Description of the task » Say how many lines in the data hold "element". Nothing else belongs in the answer.
*** Block opens ***
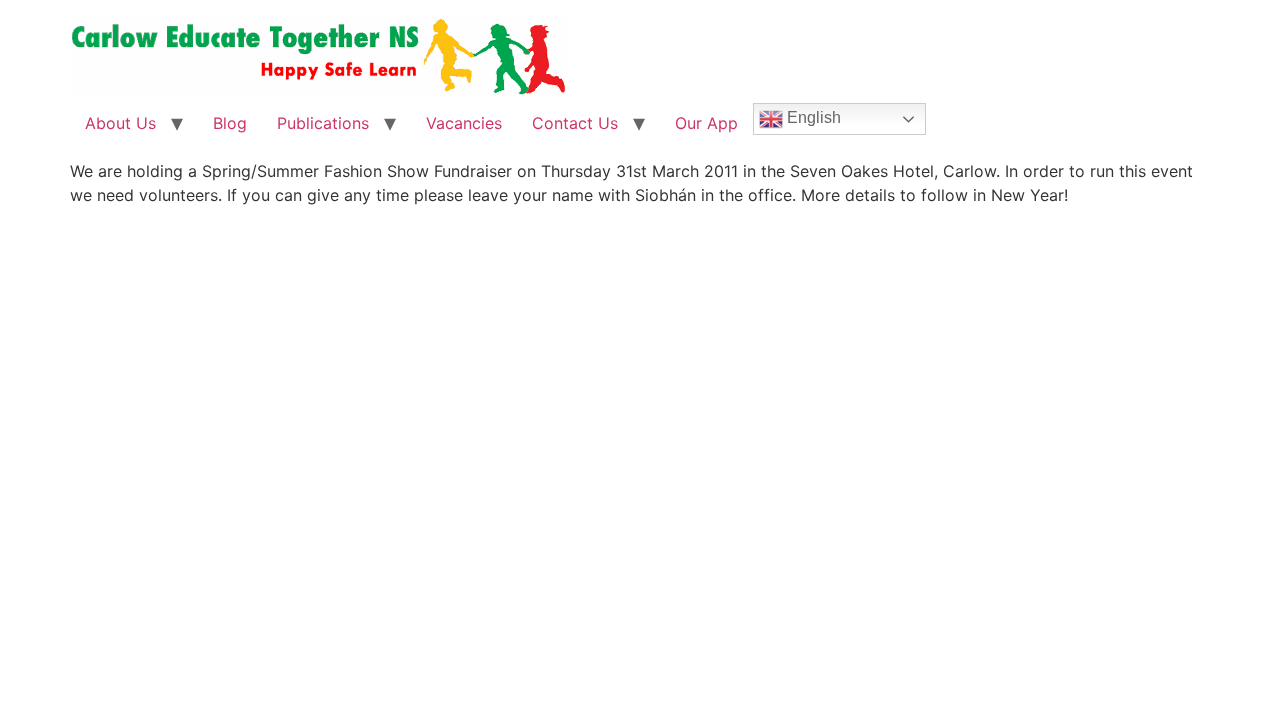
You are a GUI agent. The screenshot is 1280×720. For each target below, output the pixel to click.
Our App (706, 123)
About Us (120, 123)
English (812, 117)
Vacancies (464, 123)
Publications (323, 123)
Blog (230, 123)
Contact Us (575, 123)
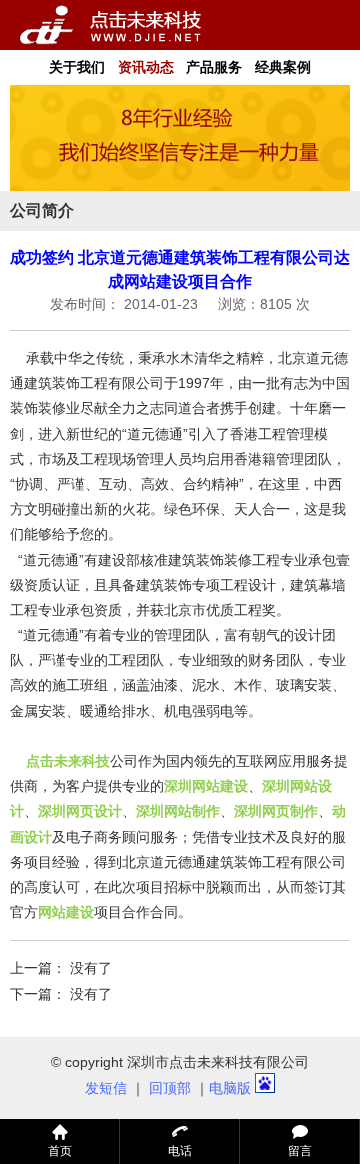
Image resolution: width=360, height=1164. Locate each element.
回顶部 (170, 1088)
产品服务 (214, 67)
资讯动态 (146, 67)
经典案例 (283, 67)
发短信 (106, 1088)
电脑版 (230, 1088)
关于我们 (77, 67)
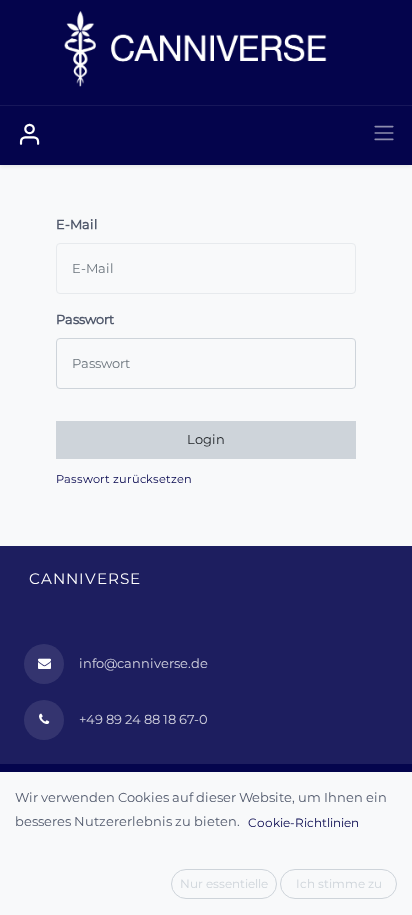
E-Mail (77, 224)
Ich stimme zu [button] (339, 883)
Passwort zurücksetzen (124, 479)
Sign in (30, 135)
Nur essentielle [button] (224, 883)
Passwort (85, 319)
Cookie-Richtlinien (303, 822)
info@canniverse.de (143, 663)
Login (206, 439)
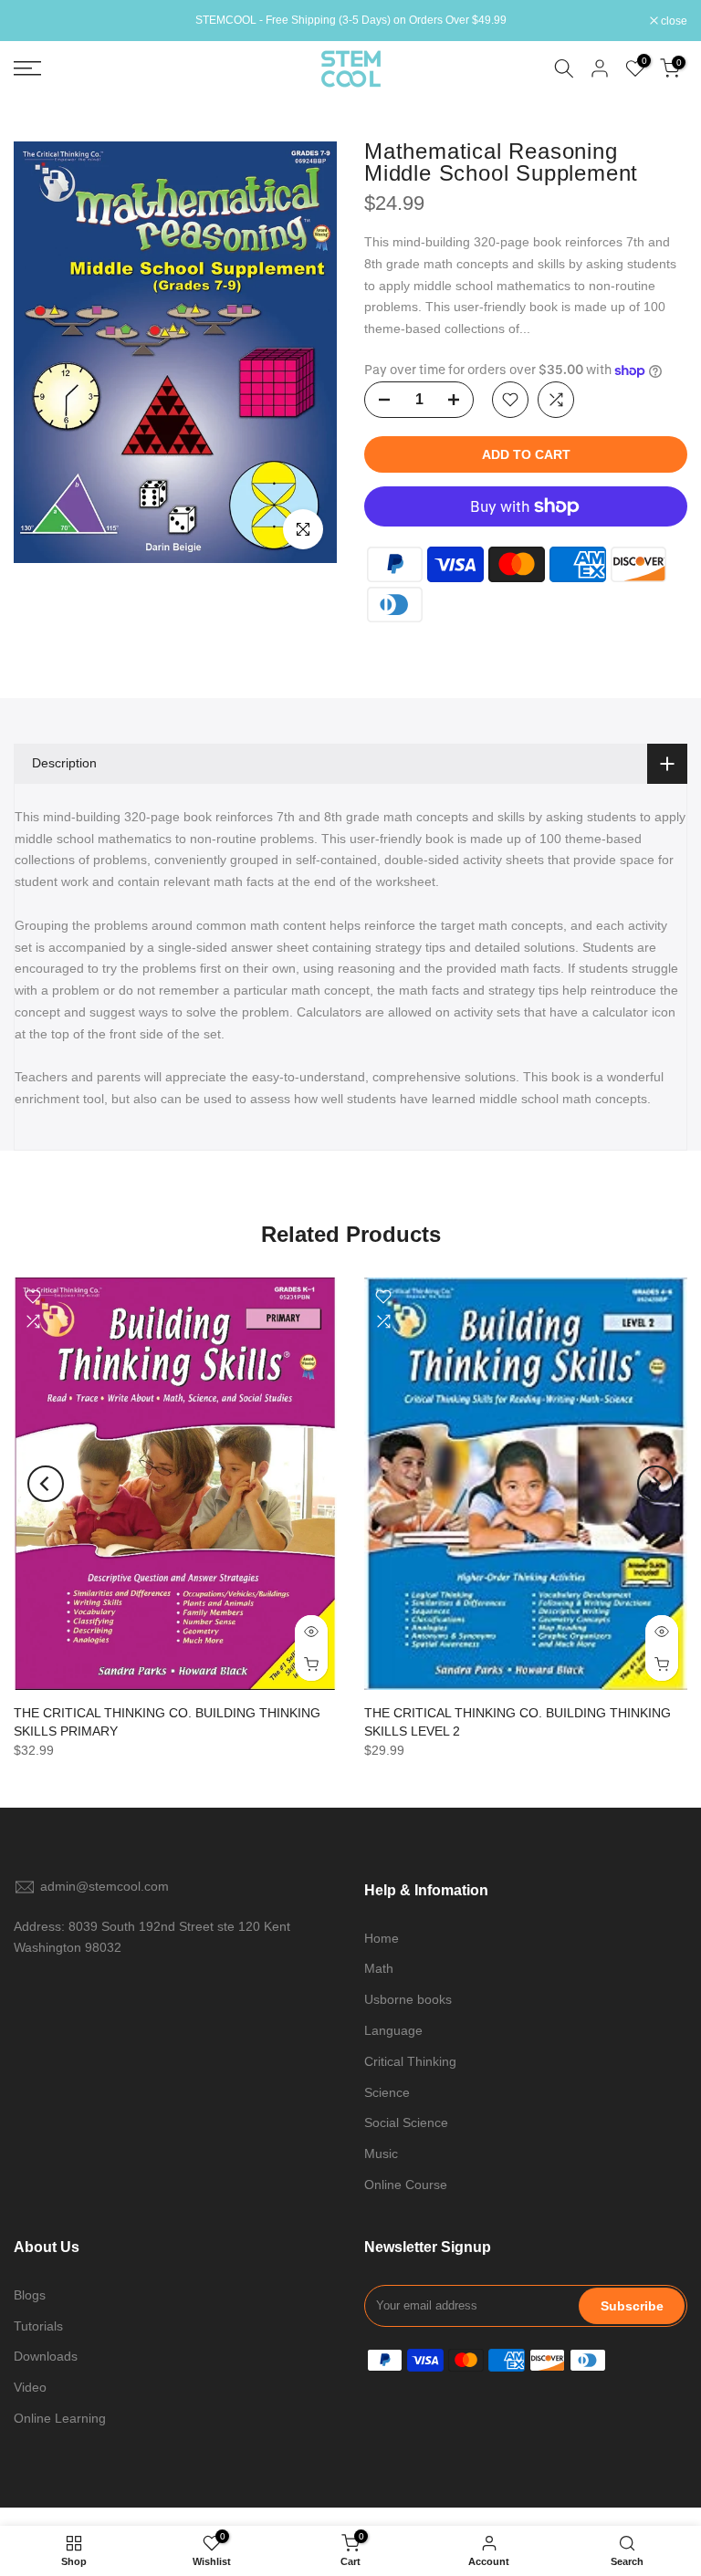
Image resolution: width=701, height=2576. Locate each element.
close (36, 21)
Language (393, 2030)
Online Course (405, 2184)
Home (381, 1938)
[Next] (655, 1483)
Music (381, 2153)
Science (387, 2092)
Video (30, 2387)
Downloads (46, 2356)
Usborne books (408, 1999)
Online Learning (60, 2418)
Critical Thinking (410, 2061)
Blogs (30, 2295)
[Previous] (45, 1483)
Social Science (406, 2122)
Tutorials (38, 2326)
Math (378, 1968)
*** Block closes ***
Result below » 2